8. Can you place the following government responses in the standard chronological order of appearance after a disaster inescapably and obviously caused largely by government incompetence or dishonesty or both combined?
(1) Blaming the victims (2) Congratulating the survivors on their resilience (3) Promising that the government will take all necessary measures to ensure that such a disaster never happens again (4) Announcing the launch of an enquiry (to report back ‘early next year’) (5) Assuring that their thoughts and hearts and profound sympathy go out to those affected and their families (6) Showing how it resulted directly from the policies of the previous government (7) Guaranteeing that survivors will receive prompt and adequate compensation, where appropriate (on presentation to the committee to be set up in Newcastle upon Tyne to review claims of the evidence of harm or loss, provided that they submit such evidence within six weeks, and can attach satisfactory proof confirmed by a solicitor or barrister that they were at the relevant time properly registered inhabitants of the locality so sadly stricken).
9. How long will it be after the first robot newsreader delivers her initial news presentation (because she will certainly be female) on a public news channel, before some inadequate gets himself 15 minutes of attention in the twittersphere by announcing that he has tweeted ‘her’ a proposal of marriage?

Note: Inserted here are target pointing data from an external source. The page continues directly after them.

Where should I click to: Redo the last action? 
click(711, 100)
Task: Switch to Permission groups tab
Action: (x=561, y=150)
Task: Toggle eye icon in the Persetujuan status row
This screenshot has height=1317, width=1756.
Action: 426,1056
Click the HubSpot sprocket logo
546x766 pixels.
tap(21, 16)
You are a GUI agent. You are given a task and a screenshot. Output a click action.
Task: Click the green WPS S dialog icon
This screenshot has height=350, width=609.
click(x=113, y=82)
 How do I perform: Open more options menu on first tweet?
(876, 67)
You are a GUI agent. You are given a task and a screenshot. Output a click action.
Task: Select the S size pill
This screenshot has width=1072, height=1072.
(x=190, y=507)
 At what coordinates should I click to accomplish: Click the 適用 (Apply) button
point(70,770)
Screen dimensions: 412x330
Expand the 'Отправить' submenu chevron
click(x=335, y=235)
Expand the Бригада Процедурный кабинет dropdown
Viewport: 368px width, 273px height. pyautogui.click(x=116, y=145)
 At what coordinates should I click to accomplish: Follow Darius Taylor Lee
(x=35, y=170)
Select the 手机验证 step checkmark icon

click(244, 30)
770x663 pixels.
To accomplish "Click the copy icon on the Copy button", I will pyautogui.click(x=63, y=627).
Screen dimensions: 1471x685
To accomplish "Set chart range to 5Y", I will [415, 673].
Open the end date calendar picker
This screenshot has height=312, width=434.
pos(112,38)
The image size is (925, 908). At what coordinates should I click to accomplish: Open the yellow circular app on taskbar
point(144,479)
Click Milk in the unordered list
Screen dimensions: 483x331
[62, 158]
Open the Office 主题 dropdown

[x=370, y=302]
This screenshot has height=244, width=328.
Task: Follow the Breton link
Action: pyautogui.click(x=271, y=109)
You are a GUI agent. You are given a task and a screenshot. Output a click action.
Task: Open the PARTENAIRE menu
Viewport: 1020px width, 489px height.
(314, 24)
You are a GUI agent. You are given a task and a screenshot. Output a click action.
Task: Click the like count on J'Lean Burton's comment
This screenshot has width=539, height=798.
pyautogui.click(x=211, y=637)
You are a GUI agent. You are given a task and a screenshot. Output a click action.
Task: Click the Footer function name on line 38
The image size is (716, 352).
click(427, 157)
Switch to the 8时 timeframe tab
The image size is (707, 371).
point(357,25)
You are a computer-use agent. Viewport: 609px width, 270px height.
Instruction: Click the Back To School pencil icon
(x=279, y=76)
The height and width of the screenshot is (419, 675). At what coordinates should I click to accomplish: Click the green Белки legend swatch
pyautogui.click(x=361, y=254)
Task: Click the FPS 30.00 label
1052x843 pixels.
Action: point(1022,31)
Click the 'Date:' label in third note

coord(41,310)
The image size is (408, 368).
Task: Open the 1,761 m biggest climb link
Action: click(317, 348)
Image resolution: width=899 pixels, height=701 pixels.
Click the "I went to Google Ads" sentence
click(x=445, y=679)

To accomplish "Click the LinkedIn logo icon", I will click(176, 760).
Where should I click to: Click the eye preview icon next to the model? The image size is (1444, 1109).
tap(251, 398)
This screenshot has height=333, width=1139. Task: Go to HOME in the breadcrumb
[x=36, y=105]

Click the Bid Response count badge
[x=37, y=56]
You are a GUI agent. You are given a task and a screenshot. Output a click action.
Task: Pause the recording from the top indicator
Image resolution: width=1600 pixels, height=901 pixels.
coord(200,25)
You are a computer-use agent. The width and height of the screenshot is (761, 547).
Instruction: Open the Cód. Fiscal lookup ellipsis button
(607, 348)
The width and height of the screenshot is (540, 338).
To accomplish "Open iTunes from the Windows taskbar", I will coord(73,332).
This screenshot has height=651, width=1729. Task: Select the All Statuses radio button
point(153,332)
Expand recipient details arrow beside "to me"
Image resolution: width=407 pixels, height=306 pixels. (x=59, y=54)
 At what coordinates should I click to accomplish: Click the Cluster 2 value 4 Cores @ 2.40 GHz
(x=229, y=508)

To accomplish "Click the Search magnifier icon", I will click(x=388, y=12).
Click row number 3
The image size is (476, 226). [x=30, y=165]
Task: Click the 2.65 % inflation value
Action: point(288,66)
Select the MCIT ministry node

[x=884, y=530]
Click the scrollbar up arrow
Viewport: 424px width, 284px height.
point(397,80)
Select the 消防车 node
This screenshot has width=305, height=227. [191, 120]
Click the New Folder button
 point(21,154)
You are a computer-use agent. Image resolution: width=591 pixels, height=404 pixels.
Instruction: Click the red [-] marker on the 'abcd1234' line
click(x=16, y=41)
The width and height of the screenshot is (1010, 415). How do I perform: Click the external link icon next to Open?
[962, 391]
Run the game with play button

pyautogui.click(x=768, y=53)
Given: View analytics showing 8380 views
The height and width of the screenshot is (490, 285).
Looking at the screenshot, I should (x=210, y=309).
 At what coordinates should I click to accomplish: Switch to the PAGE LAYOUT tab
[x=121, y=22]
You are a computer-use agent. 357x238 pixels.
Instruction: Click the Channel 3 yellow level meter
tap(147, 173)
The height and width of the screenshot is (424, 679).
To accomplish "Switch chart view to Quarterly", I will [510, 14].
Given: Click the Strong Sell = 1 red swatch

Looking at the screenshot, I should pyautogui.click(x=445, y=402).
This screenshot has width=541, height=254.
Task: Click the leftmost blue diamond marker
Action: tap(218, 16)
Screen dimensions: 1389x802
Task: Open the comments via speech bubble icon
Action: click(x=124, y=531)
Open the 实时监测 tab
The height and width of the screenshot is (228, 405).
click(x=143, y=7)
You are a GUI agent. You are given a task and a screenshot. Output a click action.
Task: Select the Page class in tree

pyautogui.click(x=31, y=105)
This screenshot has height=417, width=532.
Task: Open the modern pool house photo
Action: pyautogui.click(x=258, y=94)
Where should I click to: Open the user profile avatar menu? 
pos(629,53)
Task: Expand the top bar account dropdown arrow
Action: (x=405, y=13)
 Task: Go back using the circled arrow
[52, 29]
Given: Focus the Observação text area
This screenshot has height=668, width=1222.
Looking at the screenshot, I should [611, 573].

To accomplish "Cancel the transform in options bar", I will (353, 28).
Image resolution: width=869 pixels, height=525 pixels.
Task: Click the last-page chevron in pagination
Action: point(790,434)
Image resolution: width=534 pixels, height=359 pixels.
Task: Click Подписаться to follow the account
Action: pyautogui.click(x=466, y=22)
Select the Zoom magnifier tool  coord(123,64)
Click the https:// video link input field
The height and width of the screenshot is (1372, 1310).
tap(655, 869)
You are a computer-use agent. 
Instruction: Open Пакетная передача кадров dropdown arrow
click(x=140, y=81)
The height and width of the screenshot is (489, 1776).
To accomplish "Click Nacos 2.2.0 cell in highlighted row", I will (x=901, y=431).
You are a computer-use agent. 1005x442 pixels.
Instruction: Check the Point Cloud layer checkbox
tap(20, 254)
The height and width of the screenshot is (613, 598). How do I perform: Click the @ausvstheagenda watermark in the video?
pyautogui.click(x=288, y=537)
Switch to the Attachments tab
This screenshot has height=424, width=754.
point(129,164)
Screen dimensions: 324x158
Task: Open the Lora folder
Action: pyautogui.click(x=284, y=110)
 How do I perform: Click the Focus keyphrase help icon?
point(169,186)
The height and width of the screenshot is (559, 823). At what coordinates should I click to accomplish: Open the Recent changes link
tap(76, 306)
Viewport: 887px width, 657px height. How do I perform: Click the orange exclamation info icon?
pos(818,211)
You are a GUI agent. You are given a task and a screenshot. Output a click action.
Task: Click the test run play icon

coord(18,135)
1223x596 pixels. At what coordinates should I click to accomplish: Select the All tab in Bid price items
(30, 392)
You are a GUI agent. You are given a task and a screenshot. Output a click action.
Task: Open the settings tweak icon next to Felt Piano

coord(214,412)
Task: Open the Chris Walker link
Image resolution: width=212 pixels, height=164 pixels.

10. Simon (the one who said the fuss over colour of UK passports should be solved now that the UK is supposed to be a diverse society, whatever that means, by making them every colour of the rainbow plus brown, black and white) asks why windmills which have their blades vertically aligned only have them on one side of the structure holding them up. If he’s right about that, why is it? Wouldn’t you get twice the power if there were blades on each side?
11. You wouldn’t ask barefoot passers-by for advice on how to make shoes. Then why expect government to pay any attention to an oppressed underclass (variously known as ‘the poor’, ‘Labour voters outside London’, ‘the oiks’, or ‘the bottom 30%) on how to run the country? (Sorry Kropotkin!)
12. Which tends to come first, domination over other nations and identifiable minorities, or callous barbarity?